- **抜粋箇所**:
>>>>

FF先進国のフライフィッシングに欠かせない道具の一つといえば、各種のウオータークラフト。欧州全域、カナダ、オセアニアでは湖やリザーバーなどスティルウオーターのボートフィッシングが人気だし、お隣米国では川でもボートの利便性を活かした釣りがさかんだ。川を下りながらボートの上からストリーマーの釣りをしてみたり、カーブを曲がるたびに現れる景色を眺めながらお弁当を食べたり、遠くの浅瀬にライズを見つけてはボートを岸につけてウエーディングでねらったり。そんなふうにより気軽に、多面的におもしろおかしくボートフィッシングの1日を楽しんでいる。
スティルウオーターのボートフィッシングには自由がある。何よりバンクフィッシングではねらえない場所を釣ることができる。たとえば、陸から徒歩でアクセスできない場所をねらったり、岸からは近づくことすらできない切り立った崖下のポイントをねらうこともできる。状況に応じて臨機応変に、大胆に釣り場を変えることができるから、小さな湖なら1日の中で有効なスポットの多くを釣ることができる。さらには好みの場所で上陸して釣るなど、ウオータークラフトの釣りはまさに自由自在だ。アングラーで混雑するハイシーズンの週末でも、プレッシャーに悩まされることは少ない。

<<<<

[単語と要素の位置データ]
>>>>

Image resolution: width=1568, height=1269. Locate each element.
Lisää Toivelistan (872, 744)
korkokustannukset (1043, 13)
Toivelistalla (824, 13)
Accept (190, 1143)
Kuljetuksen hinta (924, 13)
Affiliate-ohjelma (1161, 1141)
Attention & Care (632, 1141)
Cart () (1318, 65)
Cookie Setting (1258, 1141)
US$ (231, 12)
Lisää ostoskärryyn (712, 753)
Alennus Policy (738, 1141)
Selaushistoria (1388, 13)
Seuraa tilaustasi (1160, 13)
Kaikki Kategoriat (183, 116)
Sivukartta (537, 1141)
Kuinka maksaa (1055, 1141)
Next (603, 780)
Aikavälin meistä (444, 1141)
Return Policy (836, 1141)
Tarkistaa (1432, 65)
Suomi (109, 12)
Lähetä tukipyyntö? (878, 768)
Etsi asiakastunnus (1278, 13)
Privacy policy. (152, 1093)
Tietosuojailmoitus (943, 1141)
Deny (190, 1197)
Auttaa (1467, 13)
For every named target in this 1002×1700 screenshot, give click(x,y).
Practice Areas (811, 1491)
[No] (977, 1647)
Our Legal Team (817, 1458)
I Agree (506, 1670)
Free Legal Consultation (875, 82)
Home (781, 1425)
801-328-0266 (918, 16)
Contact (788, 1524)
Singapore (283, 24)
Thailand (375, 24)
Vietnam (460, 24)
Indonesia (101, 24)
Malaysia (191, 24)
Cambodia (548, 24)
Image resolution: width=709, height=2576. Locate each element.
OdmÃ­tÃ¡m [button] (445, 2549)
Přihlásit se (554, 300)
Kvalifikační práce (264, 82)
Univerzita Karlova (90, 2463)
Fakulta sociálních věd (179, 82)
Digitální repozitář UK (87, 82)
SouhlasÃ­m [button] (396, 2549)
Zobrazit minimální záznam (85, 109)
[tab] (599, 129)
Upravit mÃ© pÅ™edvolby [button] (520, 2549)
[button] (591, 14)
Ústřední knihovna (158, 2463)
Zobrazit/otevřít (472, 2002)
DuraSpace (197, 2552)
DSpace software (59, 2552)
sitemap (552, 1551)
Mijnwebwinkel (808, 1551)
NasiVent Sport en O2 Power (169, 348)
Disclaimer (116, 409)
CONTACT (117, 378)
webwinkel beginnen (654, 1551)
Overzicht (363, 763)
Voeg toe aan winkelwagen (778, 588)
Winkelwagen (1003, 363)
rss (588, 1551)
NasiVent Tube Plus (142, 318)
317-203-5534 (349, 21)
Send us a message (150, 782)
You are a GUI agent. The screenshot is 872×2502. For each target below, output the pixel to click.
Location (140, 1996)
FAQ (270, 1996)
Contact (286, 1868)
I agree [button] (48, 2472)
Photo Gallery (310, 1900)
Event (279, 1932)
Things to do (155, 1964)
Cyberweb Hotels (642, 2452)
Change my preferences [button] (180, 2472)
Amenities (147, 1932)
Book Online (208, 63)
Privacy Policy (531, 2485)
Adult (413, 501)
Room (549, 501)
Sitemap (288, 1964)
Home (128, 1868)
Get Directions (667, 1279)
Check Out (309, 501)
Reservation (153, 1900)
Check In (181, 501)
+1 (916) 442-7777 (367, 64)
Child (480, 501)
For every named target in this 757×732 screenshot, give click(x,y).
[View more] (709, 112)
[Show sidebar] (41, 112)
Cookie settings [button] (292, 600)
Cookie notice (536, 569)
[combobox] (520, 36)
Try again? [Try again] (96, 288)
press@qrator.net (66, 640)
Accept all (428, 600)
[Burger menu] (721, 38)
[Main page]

<<<<

抜粋箇所から、「FF先進国のフライフィッシン」を含む語句で始まり「シングの1日を楽しんでいる。」で終わる範囲を、一字一句変えずに書き写してください。

- **回答**:
FF先進国のフライフィッシングに欠かせない道具の一つといえば、各種のウオータークラフト。欧州全域、カナダ、オセアニアでは湖やリザーバーなどスティルウオーターのボートフィッシングが人気だし、お隣米国では川でもボートの利便性を活かした釣りがさかんだ。川を下りながらボートの上からストリーマーの釣りをしてみたり、カーブを曲がるたびに現れる景色を眺めながらお弁当を食べたり、遠くの浅瀬にライズを見つけてはボートを岸につけてウエーディングでねらったり。そんなふうにより気軽に、多面的におもしろおかしくボートフィッシングの1日を楽しんでいる。